▶ **TUGAS WAJIB**
#1 Kutip dari teks tentang dukungan NU bagian yang dimulai pada kata-kata "Ke paslon mana" dan berhenti setelah kata-kata "mengecek atau menindaklanjutinya.".
#2 Jawablah pertanyaan berikut berdasarkan teks tentang dukungan NU.
(a) Siniar siapa yang menghadirkan KH. Nadirsyah Hosen?
(b) Koran Tempo edisi tanggal berapa yang menurunkan laporan tentang pernyataan Gus Nadir?
(c) Gus Yahya disebut sebagai ketua apa?
#3 Teruskan teks tentang dukungan NU dalam Pilpres 2024, mulai sesudah kalimat terakhirnya.

▶ **TEKS SUMBER**
• • • • • • •

Analisis Kenapa NU Disebut Mengerahkan Struktur Ke Salah Satu Paslon, Kok Bisa?

Analisis Kenapa NU Disebut Mengerahkan Struktur Ke Salah Satu Paslon, Kok Bisa?

Analisis Kenapa NU Disebut Mengerahkan Struktur Ke Salah Satu Paslon, Kok Bisa?
Ketua Umum PBNU, K.H. Yahya Cholil Staquf, saat menyampaikan pidato di puncak Resepsi Harlah Satu Abad NU.

Ke paslon mana NU melabuhkan dukungannya di Pilpres tahun 2024 ini?

Arah dukungan Nahdhatul Ulama (NU), salah satu organisasi masyarakat (Ormas) Islam terbesar di Indonesia, ini selalu ramai didiskusikan, dipertanyakan, hingga dinegosiasikan. Bahkan, dukungan NU juga sering muncul di “bisik-bisik” masyarakat di warung kopi untuk menimbang kekuatan calon-calon yang sedang berlaga di kontestasi politik. Maka, status sebagai warga NU biasanya diklaim cukup ampuh untuk menarik dukungan masyarakat.

Selain itu, pertanyaan di atas, diakui atau tidak, jelas menjadi perbincangan publik, atau malah pernah terlintas di benak kita sendiri. Soal dukungan NU ini biasanya berbagai “kabar angin” menyertainya. Publik biasanya sering menebak siapa calon yang didukung NU, dari simbol, gestur, hingga kabar burung. Walaupun, sedikit sekali warga yang memiliki keinginan untuk mengecek atau menindaklanjutinya.

Premis “NU itu Netral” bukan barang asing. Ia pernah dilontarkan dan terus diulang-ulang setiap pertanyaan soal arah dukungan NU di kontestasi politik. Gus Yahya (KH. Yahya Cholil Staquf) sebagai ketua Tanfidziyah PBNU berkali-kali menegaskan premis tersebut.

Namun, beberapa hari ini, pendirian pengurus PBNU di bawah Gus Yahya terkait sikap netral dalam konstelasi politik di tahun 2024 mulai diragukan publik. Pasca siniar (baca: podcast) Mojok yang menghadirkan KH. Nadirsyah Hosen (Gus Nadir) mulai direproduksi dan disebar di berbagai akun TikTok dan Instagram.

Dalam siniar tersebut, Gus Nadir menyebut ada indikasi pengurus PBNU mendorong jaringan strukturnya hingga tingkat paling bawah, untuk mendukung salah satu paslon, dalam hal ini disebut pasangan Prabowo-Gibran. Koran Tempo edisi 22 Januari 2024 kemarin menurunkan beberapa laporan yang menegaskan pernyataan Gus Nadir tersebut.

• • • • • • •

▶ **DATA TERCATAT**
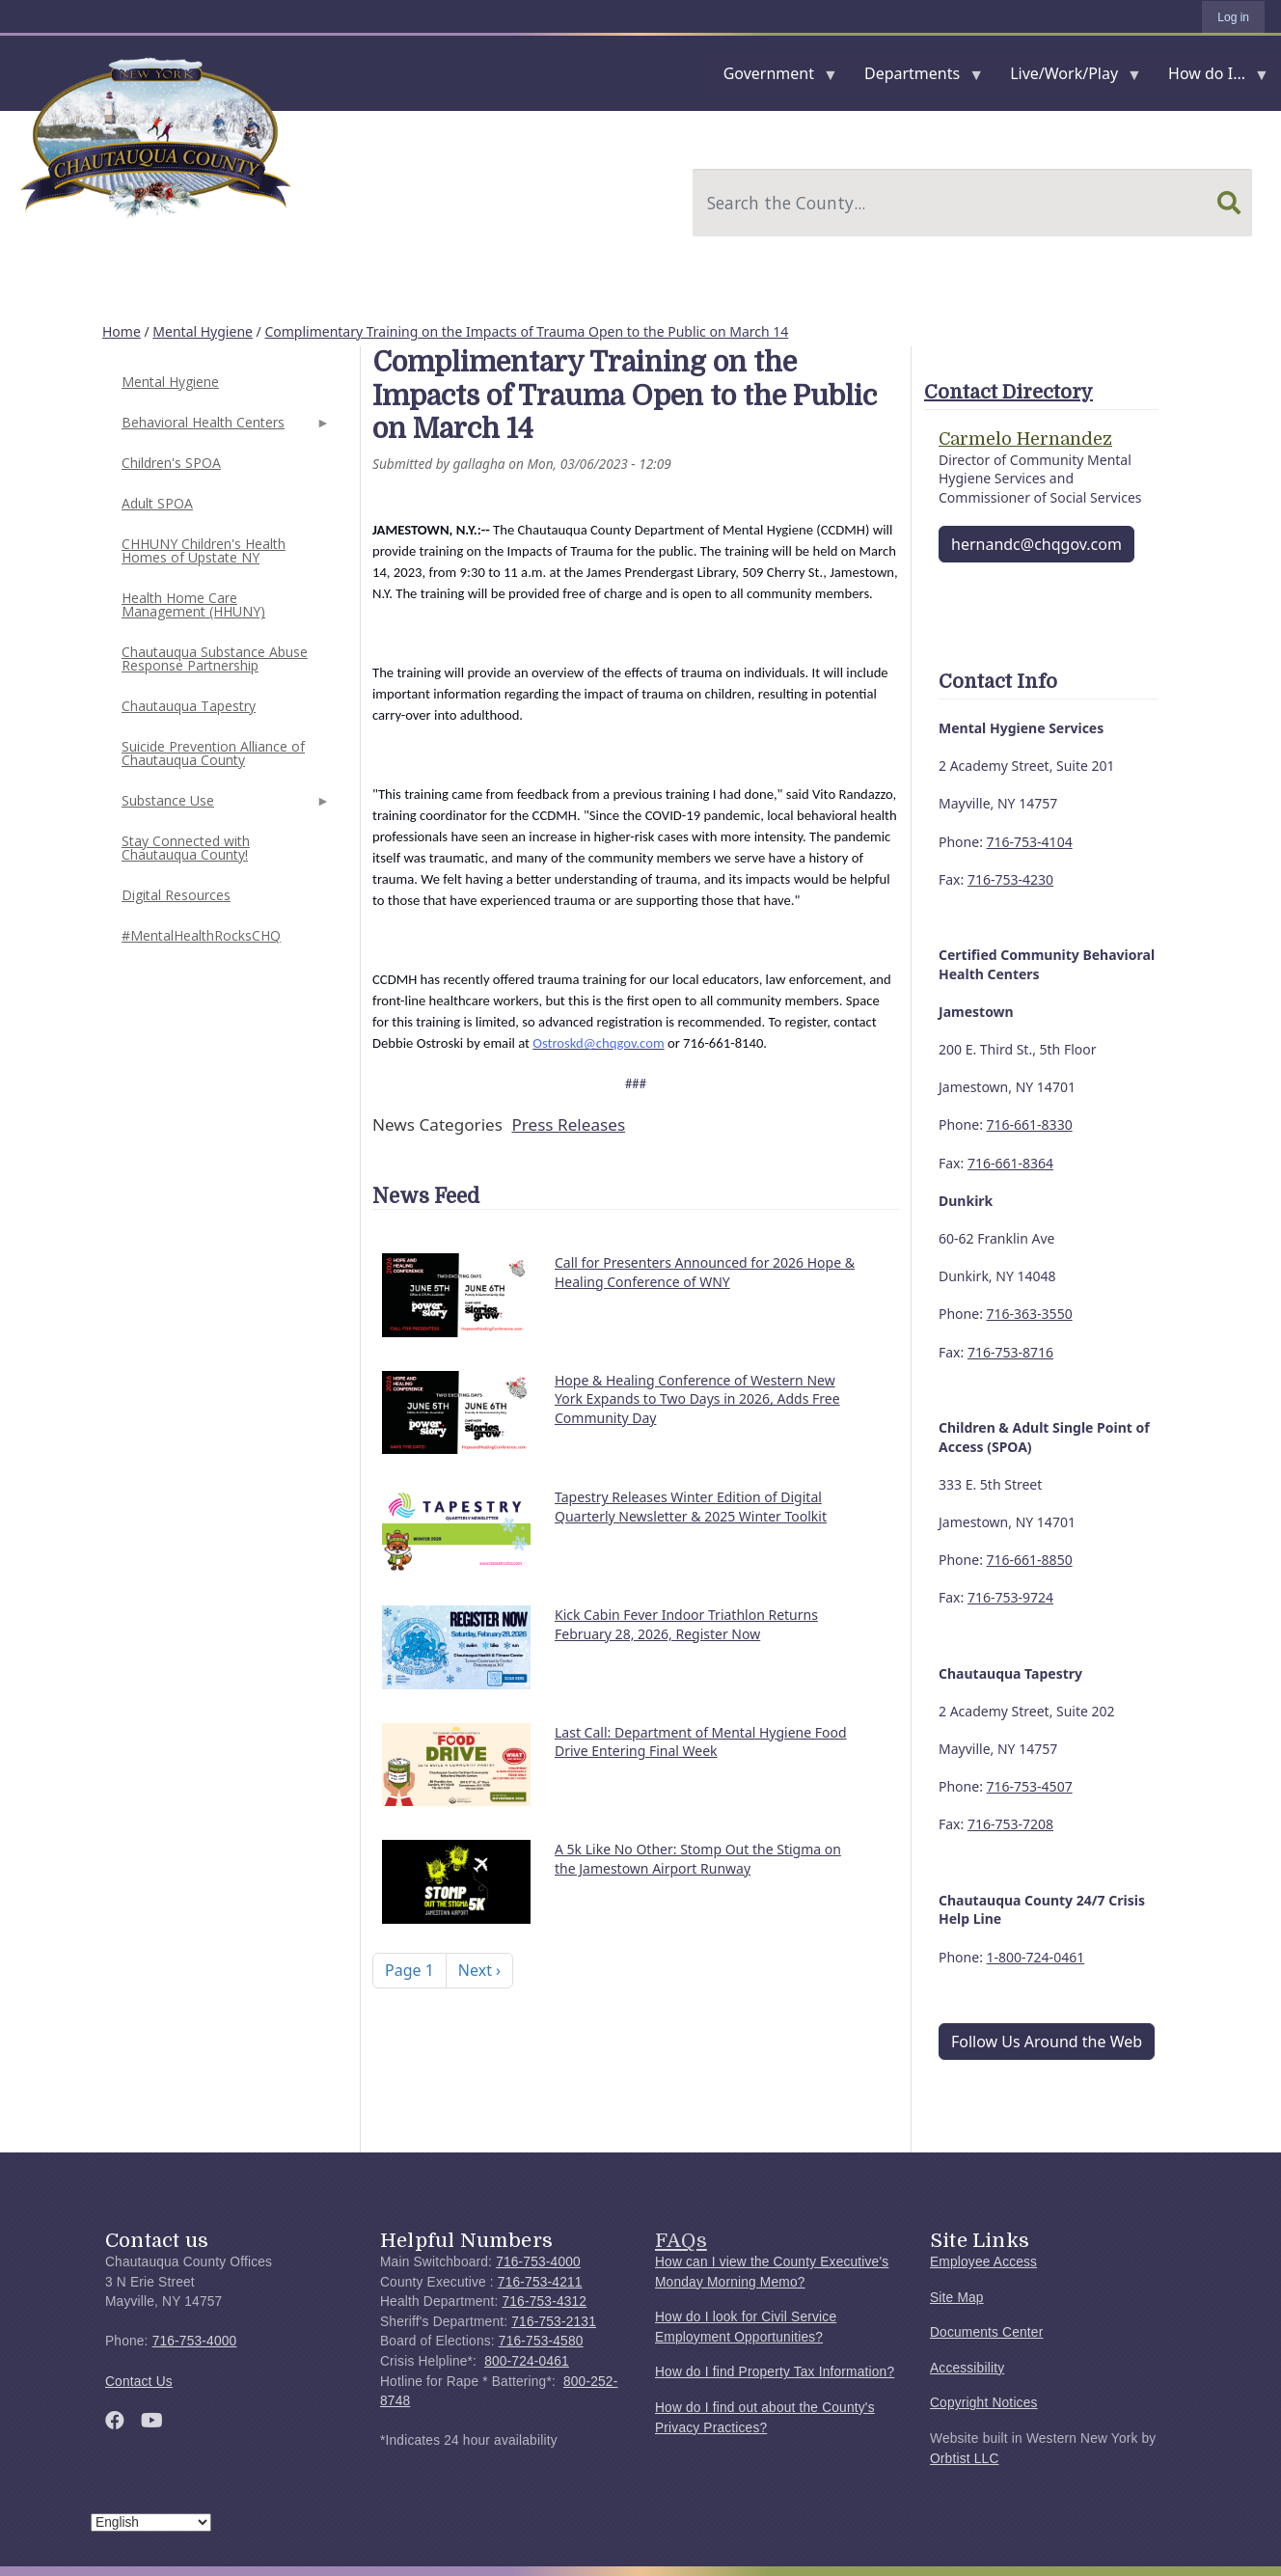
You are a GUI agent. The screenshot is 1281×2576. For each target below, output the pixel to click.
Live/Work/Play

• • • • • • •

▶ **JAWABAN TIAP TUGAS**
#1
Ke paslon mana NU melabuhkan dukungannya di Pilpres tahun 2024 ini?

Arah dukungan Nahdhatul Ulama (NU), salah satu organisasi masyarakat (Ormas) Islam terbesar di Indonesia, ini selalu ramai didiskusikan, dipertanyakan, hingga dinegosiasikan. Bahkan, dukungan NU juga sering muncul di “bisik-bisik” masyarakat di warung kopi untuk menimbang kekuatan calon-calon yang sedang berlaga di kontestasi politik. Maka, status sebagai warga NU biasanya diklaim cukup ampuh untuk menarik dukungan masyarakat.

Selain itu, pertanyaan di atas, diakui atau tidak, jelas menjadi perbincangan publik, atau malah pernah terlintas di benak kita sendiri. Soal dukungan NU ini biasanya berbagai “kabar angin” menyertainya. Publik biasanya sering menebak siapa calon yang didukung NU, dari simbol, gestur, hingga kabar burung. Walaupun, sedikit sekali warga yang memiliki keinginan untuk mengecek atau menindaklanjutinya.

#2
(a) Siniar Mojok.
(b) Edisi 22 Januari 2024.
(c) Ketua Tanfidziyah PBNU.

#3
Gus Nadir menceritakan kronologi sebuah pertemuan yang dihadiri oleh pengurus NU, mulai dari pengurus besar hingga ranting, di kota Surabaya. Dalam pertemuan tersebut, PBNU terindikasi mendorong para pengurus hingga ke tingkat ranting menggunakan “kekuatan” mereka dalam memenangkan paslon yang mereka dukung.

Pertemuan tersebut dikritik oleh Gus Nadir, dengan mengajukan beberapa alasan, dari kenapa mendukung paslon yang tidak memiliki latar belakang NU yang kuat, hingga mengapa tidak ada mengajukan dalil fikih sebagaimana biasanya dilakukan oleh PBNU setiap mengeluarkan fatwa atau perintah.

NU adalah lumbung besar suara. Laporan yang diturunkan oleh Koran Tempo pada 22 Januari 2024 kemarin mencantumkan pernyataan Direktur Eksekutif Indonesia Political Review, Ujang Kamaruddin, mengatakan bahwa NU selalu ditarik ke gelanggang politik elektoral karena memiliki basis massa terbesar di Indonesia. Selain itu, faktor kyai-santri yang biasanya menuntut kepatuhan dapat menjadi jaminan raupan suara yang besar.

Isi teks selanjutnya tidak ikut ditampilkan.